During heavy disk IO's like running 'svn up' hogs the system avoiding the start a new shell, browse on the internet, do some text editing using vim, etc.

For example, after being able to open a text buffer with vim, 4-5 seconds delays happens between consecutive search attempts.

Revision history for this message

In Linux Kernel Bug Tracker #12309, thomas.pi (thomas.pi-linux-kernel-bugs) wrote on 2009-01-14:

#38

Download full text (3.1 KiB)

Hello Ben,

I don't known where to post it exactly. Why Linux Memory Management? Or why -mm and not mainstream? Can you do it for me please?

I have added a second test case, which using threads with pthread_mutex and pthread_cond instead of processes with pipes for communicating, to ensure it is a cpu scheduler issue.

I have repeated the tests with some vanilla kernels again, as there is a remark in the bug report for tainted or distro kernels. As I got a segmentation fault with the 2.6.28 kernel, I added the result of the Ubuntu 9.04 kernel (see attachment). The results are not comparable to the results posted before, as I have changed the time handling (doubles instead of int32_t as some echo messages takes more than one second).
The first three results are 2*100, 2*50 and 2*20 processes exchanging 100k, 200k and 1M messages over a pipe. The last three results are 2*100, 2*50, and 2*20 threads exchanging 100k, 200k and 1M messages with pthread_mutex and pthread_cond. I have added a 10 second pause at the beginning of every thread/process to assure the 2*100 processes or threads are all created and start to exchange the messages nearby at the same time. This was not the case at the old test-case with 2*100 processes, as the first thread was already destroyed before the last was created.

With the second test-case with threads, I got the problems (threads:2*100/msg:1M) immediately with the kernel 2.6.22.19. There kernel 2.6.20.21 was fine with both test-cases.

The meaning of the results:
- min message time
- average message time (80% of the messages)
- message time at median
- maximal message time
- test duration

Hello Ben,

I don't known where to post it exactly. Why Linux Memory Management? Or why -mm and not mainstream? Can you do it for me please?

I have added a second test case, which using threads with pthread_mutex and pthread_cond instead of processes with pipes for communicating, to ensure it is a cpu scheduler issue.

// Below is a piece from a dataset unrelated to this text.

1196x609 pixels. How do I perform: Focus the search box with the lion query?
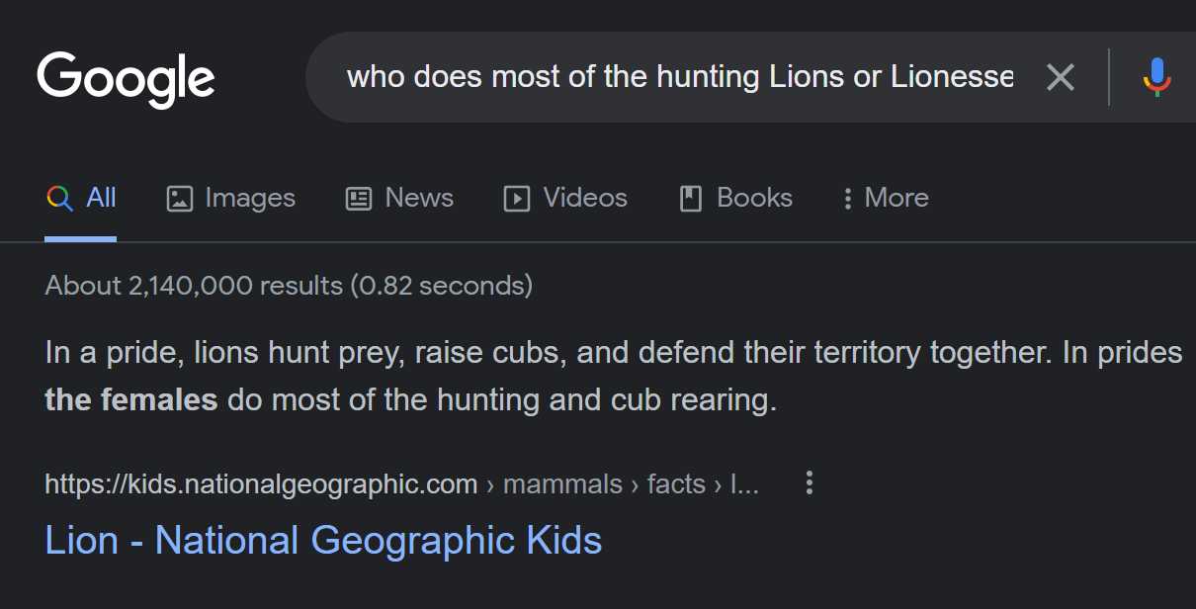[679, 77]
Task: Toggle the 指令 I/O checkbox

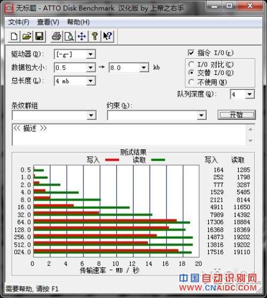Action: (x=191, y=52)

I have repeated the tests with some vanilla kernels again, as there is a remark in the bug report for tainted or distro kernels. As I got a segmentation fault with the 2.6.28 kernel, I added the result of the Ubuntu 9.04 kernel (see attachment). The results are not comparable to the results posted before, as I have changed the time handling (doubles instead of int32_t as some echo messages takes more than one second).
The first three results are 2*100, 2*50 and 2*20 processes exchanging 100k, 200k and 1M messages over a pipe. The last three results are 2*100, 2*50, and 2*20 threads exchanging 100k, 200k and 1M messages with pthread_mutex and pthread_cond. I have added a 10 second pause at the beginning of every thread/process to assure the 2*100 processes or threads are all created and start to exchange the messages nearby at the same time. This was not the case at the old test-case with 2*100 processes, as the first thread was already destroyed before the last was created.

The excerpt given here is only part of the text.